Die US-amerikanische Firma ViaVan, Tochter von besagter Via und Mercedes Benz Vans, betreibt in Berlin seit 2018 gemeinsam mit den Berliner Verkehrsbetrieben BVG den Sharing-Kleinbus „Berlkönig“ (nicht zu verwechseln mit dem „Berlkönig BC“). Das Projekt ist und war von Beginn an politisch heftig umstritten und wurde und wird aus dem Taxigewerbe scharf kritisiert, da für das Verkehrsangebot trotz vorhandener Taxiflotte eine Kleinbusflotte neu auf die Straße gebracht wurde, was in offensichtlichem Widerspruch zu der von der rot-grün-roten Koalition festgeschriebenen Nachhaltigkeit steht.
Dennoch soll es ähnlich auch beim neuen Projekt umgesetzt werden. Darüber hinaus ist es laut Berliner Zeitung nicht möglich, bis zum Betriebsbeginn barrierefreie und zugleich batterieelektrisch angetriebene Fahrzeuge zu beschaffen, wie die BVG es verlangt, weshalb zunächst Rufbusse mit Verbrennungsmotor eingesetzt werden.
Während die BVG – und mit ihr die Tagespresse – von der bequemen künftigen Beförderungsmöglichkeit schwärmt („kommt wie gerufen“), ist man im Taxigewerbe verärgert, dass auch die neue Verkehrssenatorin Bettina Jarasch die Linie ihrer viel kritisierten Vorgängerin Regine Günther fortsetzt, ein Projekt mitzutragen, das dem Taxigewerbe unnötig Konkurrenz macht, statt es einzubinden.
Dass auch für das kommende Projekt Steuermittel nötig werden, befürchtet Leszek Nadolski, Erster Vorsitzender der „Innung“ des Berliner Taxigewerbes: „Als der Rufbus (BerlKönig) vorletztes Jahr die von der BVG geforderten 43 Millionen Euro jährlich für eine Fortsetzung und Ausweitung des Angebots auf ganz Berlin nicht bekommen hat, dachte ich, die Beziehung zwischen ViaVan und BVG wäre vorbei.
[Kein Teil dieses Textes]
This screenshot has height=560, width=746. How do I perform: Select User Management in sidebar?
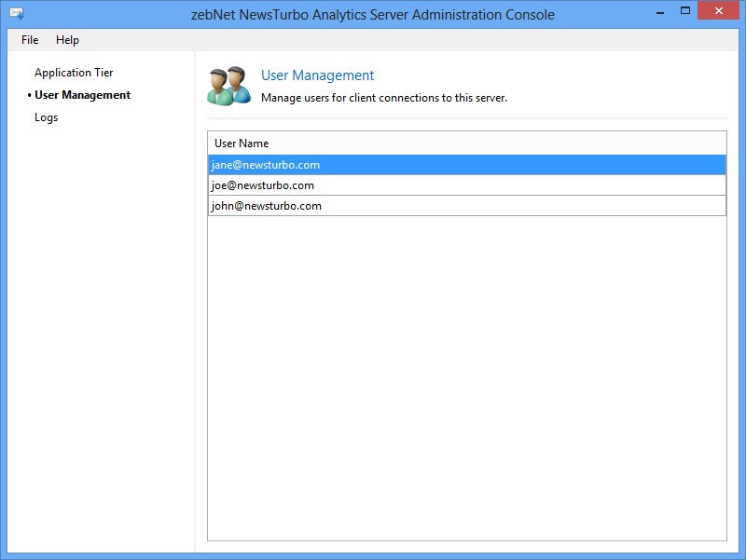click(82, 95)
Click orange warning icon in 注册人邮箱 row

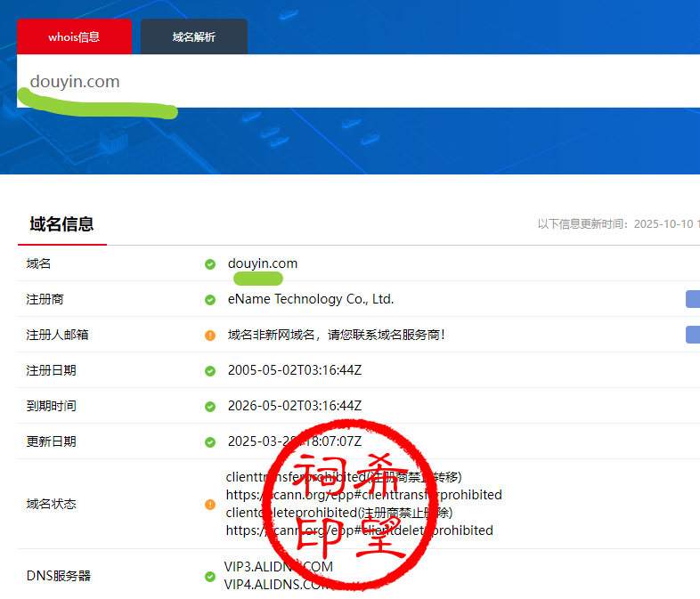click(210, 336)
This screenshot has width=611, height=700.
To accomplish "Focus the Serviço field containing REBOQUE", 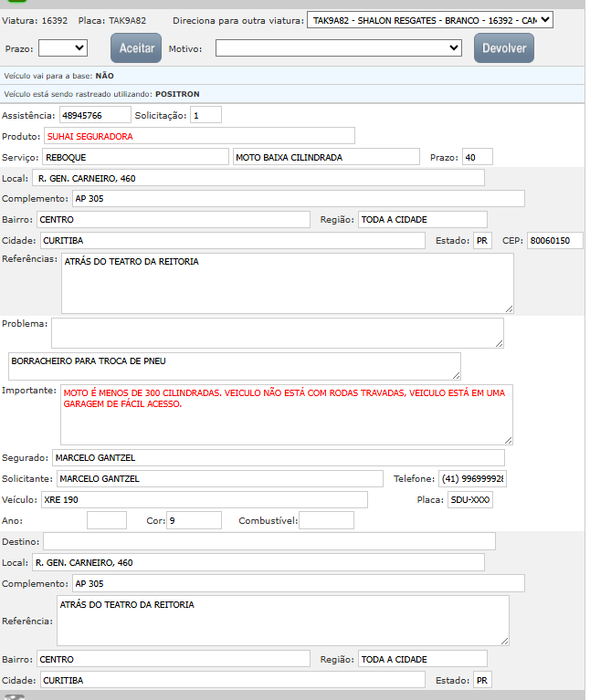I will coord(134,157).
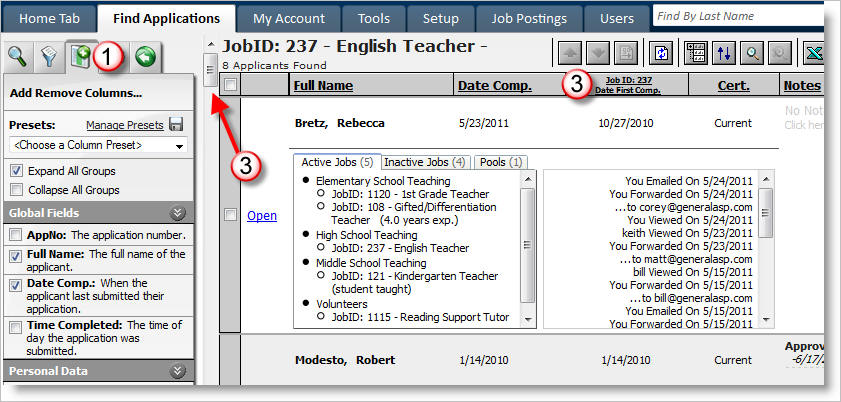The height and width of the screenshot is (402, 841).
Task: Open the filter funnel tab
Action: [x=47, y=57]

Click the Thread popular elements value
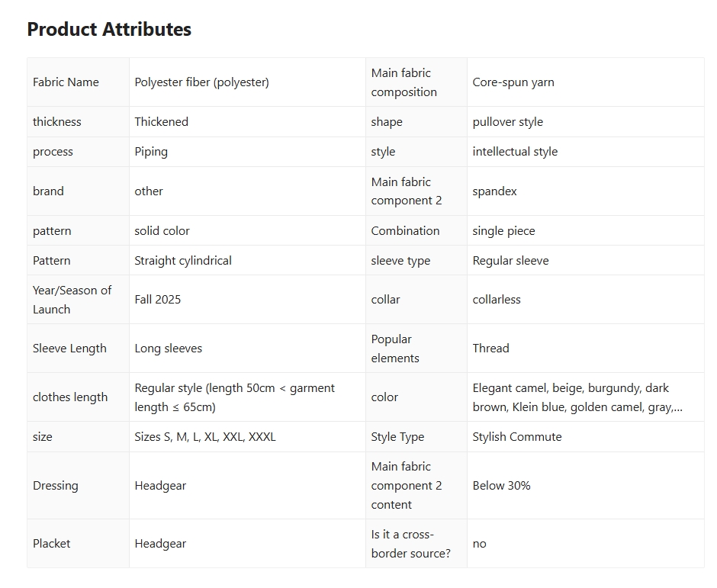click(x=490, y=349)
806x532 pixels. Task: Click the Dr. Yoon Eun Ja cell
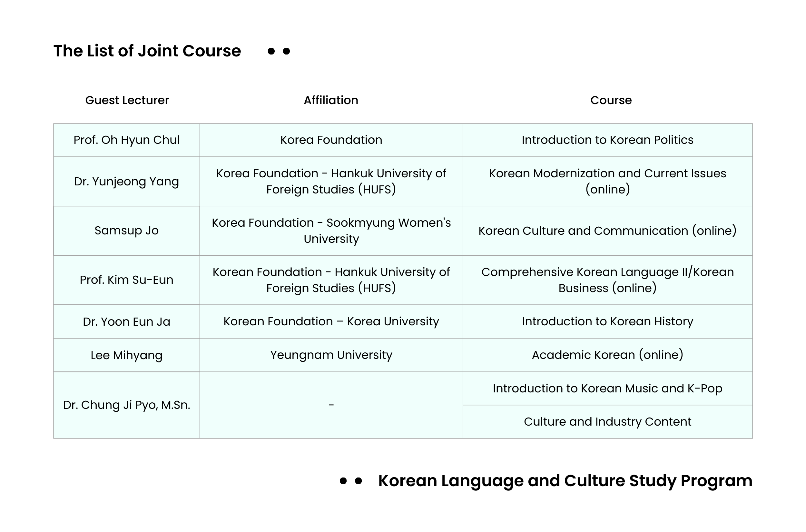[127, 321]
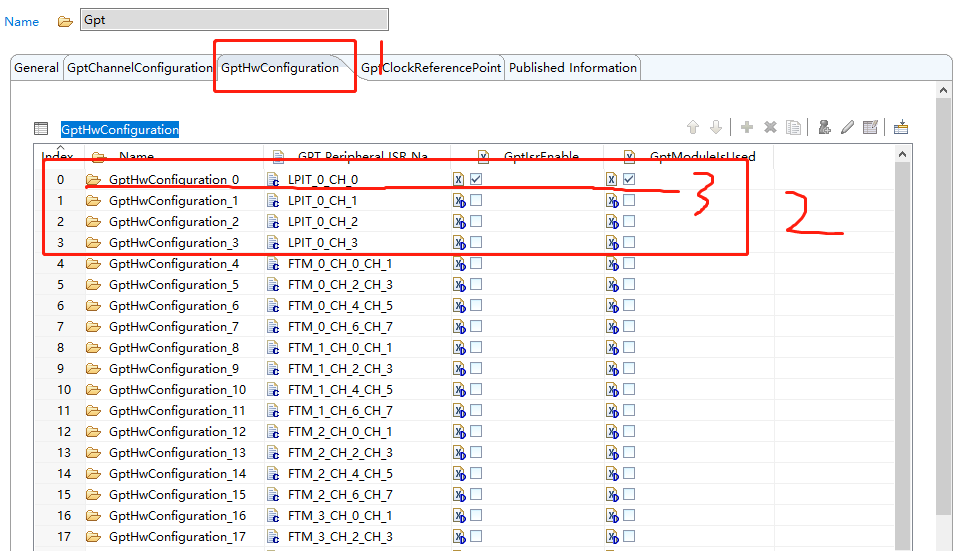This screenshot has height=551, width=961.
Task: Open the GptHwConfiguration_2 folder entry
Action: click(174, 222)
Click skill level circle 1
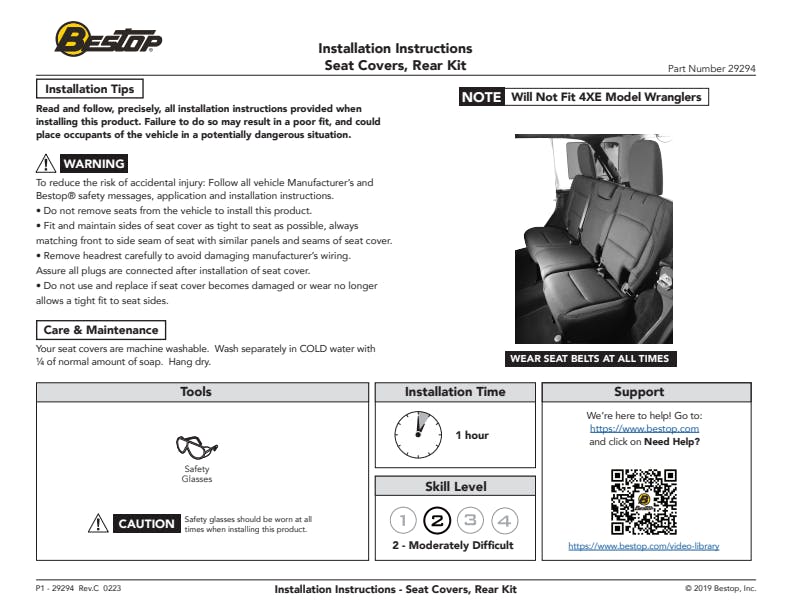792x612 pixels. 403,520
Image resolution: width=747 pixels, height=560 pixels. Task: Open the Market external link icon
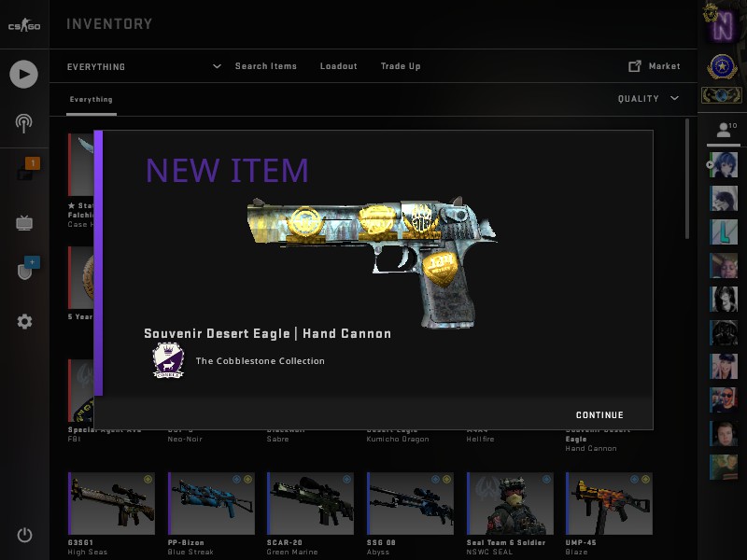[635, 66]

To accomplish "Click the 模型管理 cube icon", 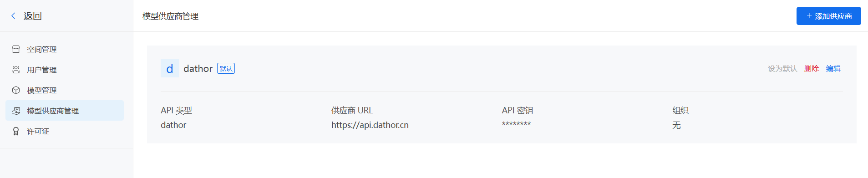I will coord(16,90).
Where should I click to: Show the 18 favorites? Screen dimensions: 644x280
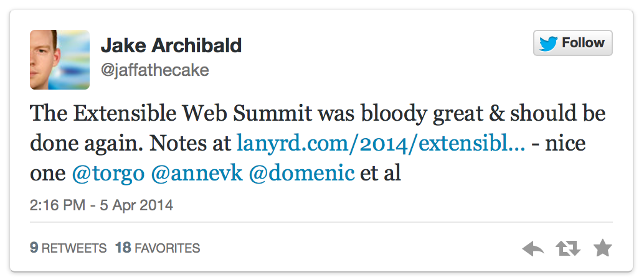(x=158, y=248)
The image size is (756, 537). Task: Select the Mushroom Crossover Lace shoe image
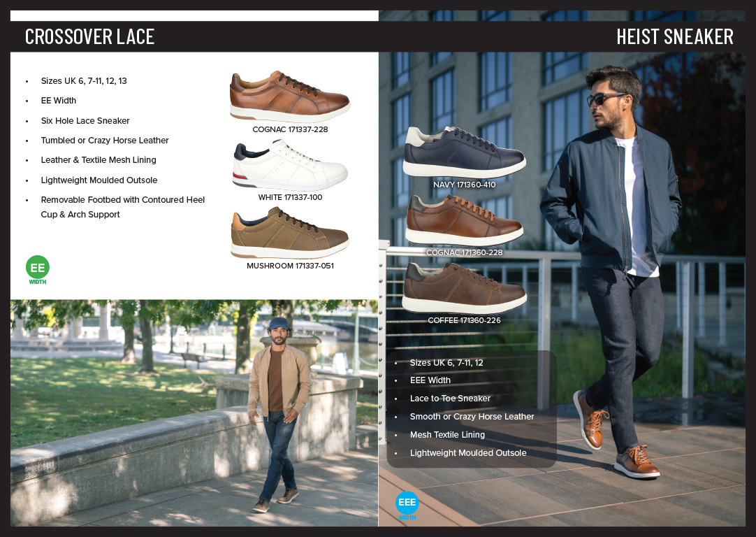[x=289, y=233]
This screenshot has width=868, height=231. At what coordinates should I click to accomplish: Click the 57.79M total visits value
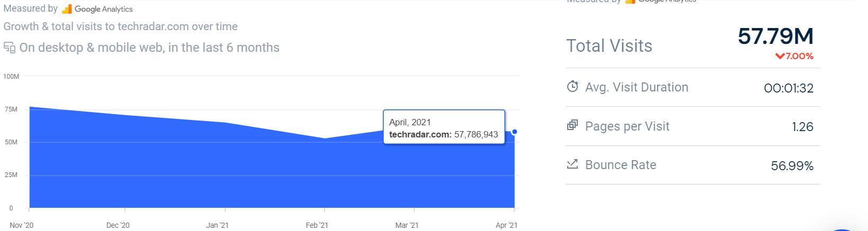(x=775, y=36)
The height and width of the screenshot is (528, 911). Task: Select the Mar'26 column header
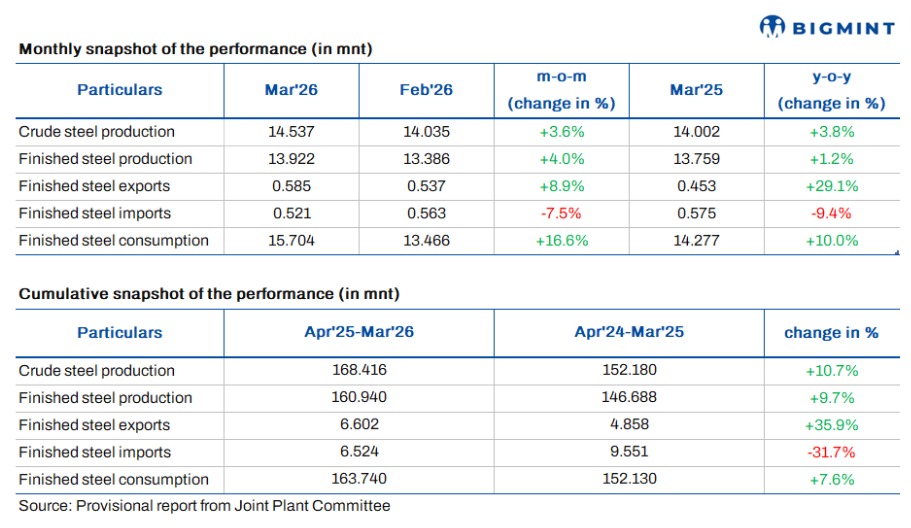pos(291,90)
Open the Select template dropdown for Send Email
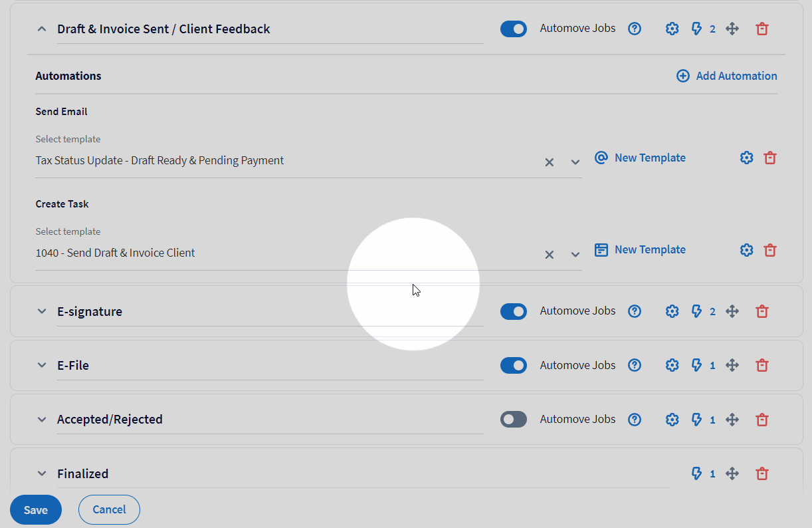This screenshot has height=528, width=812. pos(575,162)
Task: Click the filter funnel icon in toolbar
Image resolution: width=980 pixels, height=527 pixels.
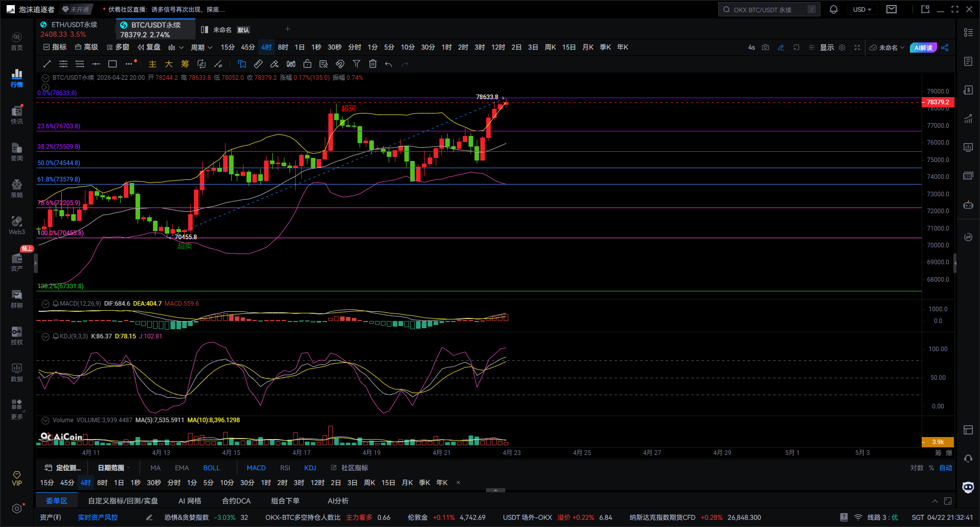Action: point(357,64)
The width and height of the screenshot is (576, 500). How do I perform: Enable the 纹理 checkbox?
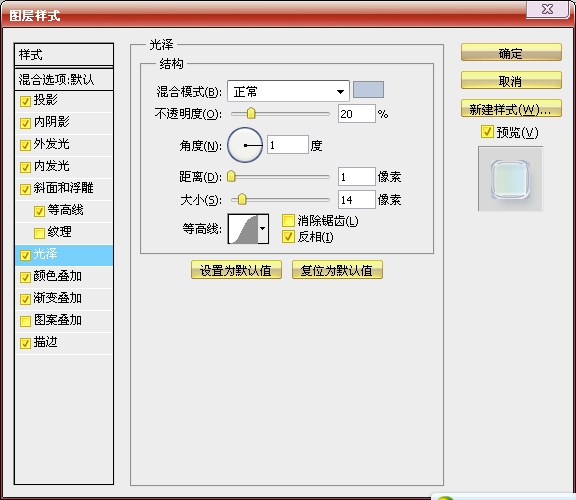pos(39,233)
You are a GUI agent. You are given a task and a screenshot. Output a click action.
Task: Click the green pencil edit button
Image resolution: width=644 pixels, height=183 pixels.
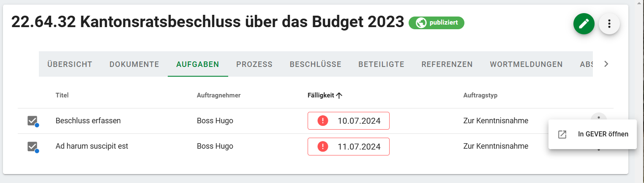584,24
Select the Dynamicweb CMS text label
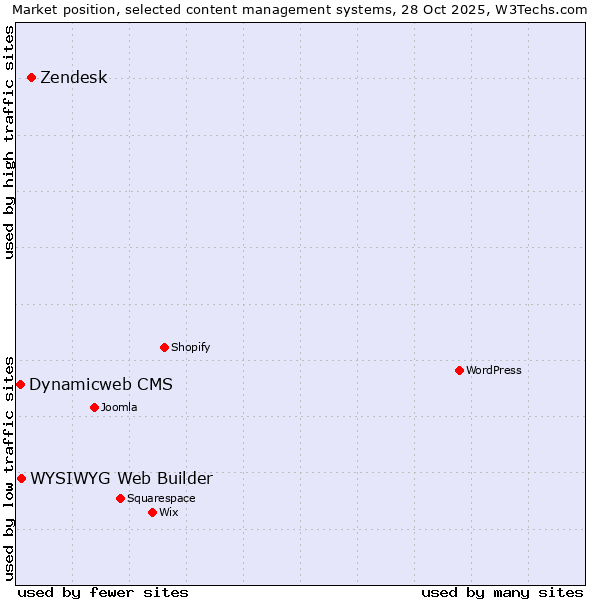The height and width of the screenshot is (600, 600). pos(100,385)
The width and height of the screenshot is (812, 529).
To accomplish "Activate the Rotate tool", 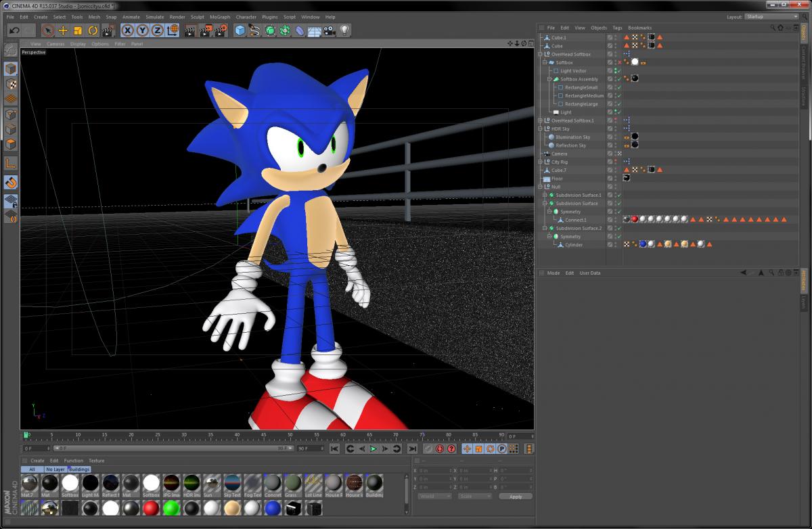I will pos(93,30).

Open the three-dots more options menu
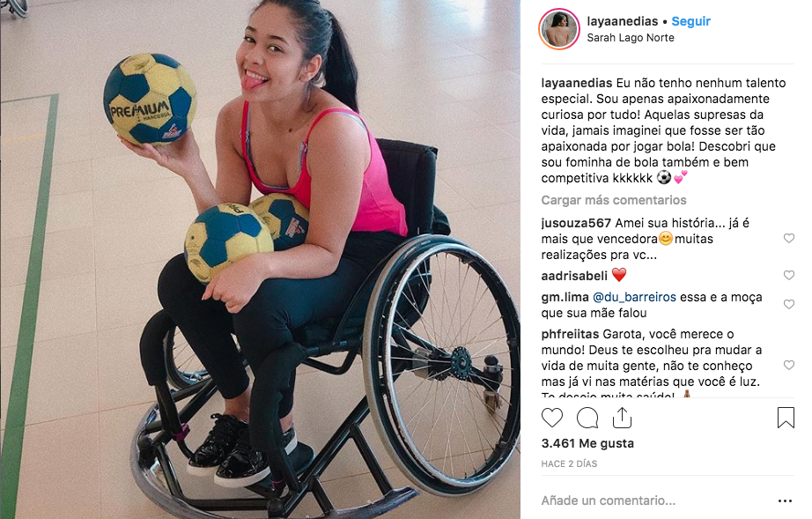pos(785,500)
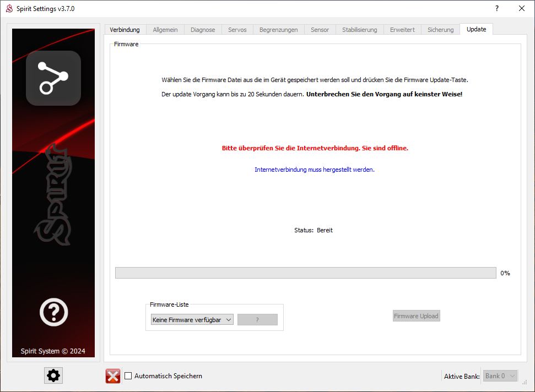
Task: Switch to the Verbindung tab
Action: click(125, 30)
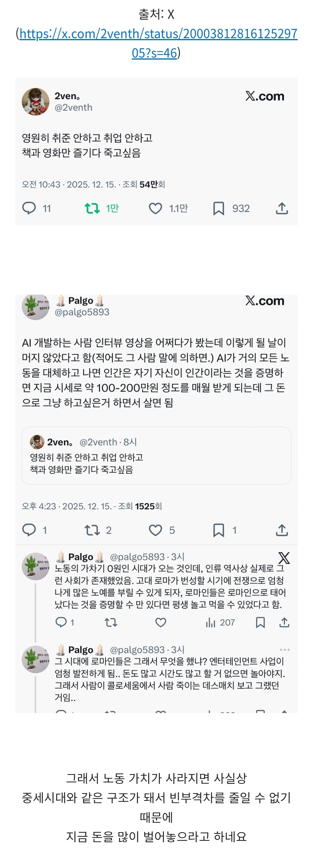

Dass der neue Senat nun die Fehler des alten fortsetzt, ist enttäuschend. Meiner Einschätzung nach wird Via in Berlin weiterhin defizitär arbeiten und dann beim Senat erneut die Hand aufhalten.“ Die Koalitionsvereinbarung begünstige dies.
Auch Boto Töpfer, Erster Vorsitzender des Taxiverbandes Berlin Brandenburg, hält die Verkehrspolitik des Senats in Sachen Rufbus für kontraproduktiv: „Wieder zeigt der Senat, dass seinen wohlklingenden Worten nicht die entsprechenden Taten folgen. Die Berliner Taxiflotte, die durch Corona schon von 8.000 auf unter 6.000 geschrumpft ist, ist stark unterausgelastet und steckt in Existenznot, und für den neuen BVG-Rufbus wird wieder, wie schon beim ‚Berlkönig’, eine neue Flotte ins Leben gerufen für etwas, was das Taxigewerbe auch kann. Elektrische und barrierefreie Taxen – mit einer Verbesserung der Inklusionsförderung hätte es eine wunderbare Symbiose geben können. Was an einer neuen Via-Flotte nachhaltig sein soll, leuchtet mir nicht ein. Zudem hat schon der Berlkönig gezeigt, dass die Daseinsvorsorge der BVG und die wirtschaftlichen Interessen von Via und Daimler sich nicht wirklich miteinander vereinbaren lassen. Hier sind aus unserer Sicht Fehler gemacht worden, aus denen man hätte lernen können.“
An der Ausschreibung des künftigen Rufbus-Projekts habe sich nach Auskunft von Leszek Nadolski die Taxi-„Innung“ beteiligen wollen, doch sei die Vorgabe einer App-Vermittlung nicht ohne weiteres zu erfüllen gewesen. „Wir sind aber vor zweieinhalb schon auf die BVG und den Senat mit einem Konzept zugegangen, das Rufbus-Projekt in Gegenden mit schwach ausgelastetem Linienverkehr mit London-Taxen zu betreiben. Darauf haben wir keine Antwort bekommen. Dabei beweist das Taxigewerbe seit Langem, dass es einen Rufbus betreiben kann. In Berlin-Gatow funktioniert die Rufbus-Linie 334 zur Siedlung Habichtswald völlig problemlos, und die betreiben wir als Innung ebenso wie seit Jahrzehnten etliche Nachtbuslinien in ganz Berlin.“
Im Konzept „TaxiBus“ hatte die „Innung“ der BVG im Juni 2020 vorgeschlagen, durch den Einsatz von Fahrzeugen des LEVC-Modells TX5 auf wenig genutzten Strecken mit geringer aber regelmäßiger Nachfrage das ÖPNV-Angebot zu ergänzen und so den unwirtschaftlichen Betrieb großer Busse durch ein deutlich günstigeres Angebot zu ersetzen. Als Vorteile gab der Verband an, es bringe eine Verbesserung der Anschlussmobilität in Außenbezirken und einen Bewusstseinswandel in Richtung alternativer Mobilitätsformen. Zudem erweitere es gerade für Personen mit körperlichen Einschränkungen das Mobilitätsangebot, erhöhe somit die Lebensqualität und leiste einen Beitrag zur Umsetzung des Inklusionsgesetzes. Mit dem Betrieb ließen sich systematisch empirische Erkenntnisse zum Einsatz der Fahrzeuge gewinnen. Darüber hinaus sei das TX5 ein umweltfreundliches Fahrzeug. ar
Beitragsfoto: Axel Rühle
Das Taxi wie wir es von früher kennen ist leider tot es wurde nur noch nicht begraben.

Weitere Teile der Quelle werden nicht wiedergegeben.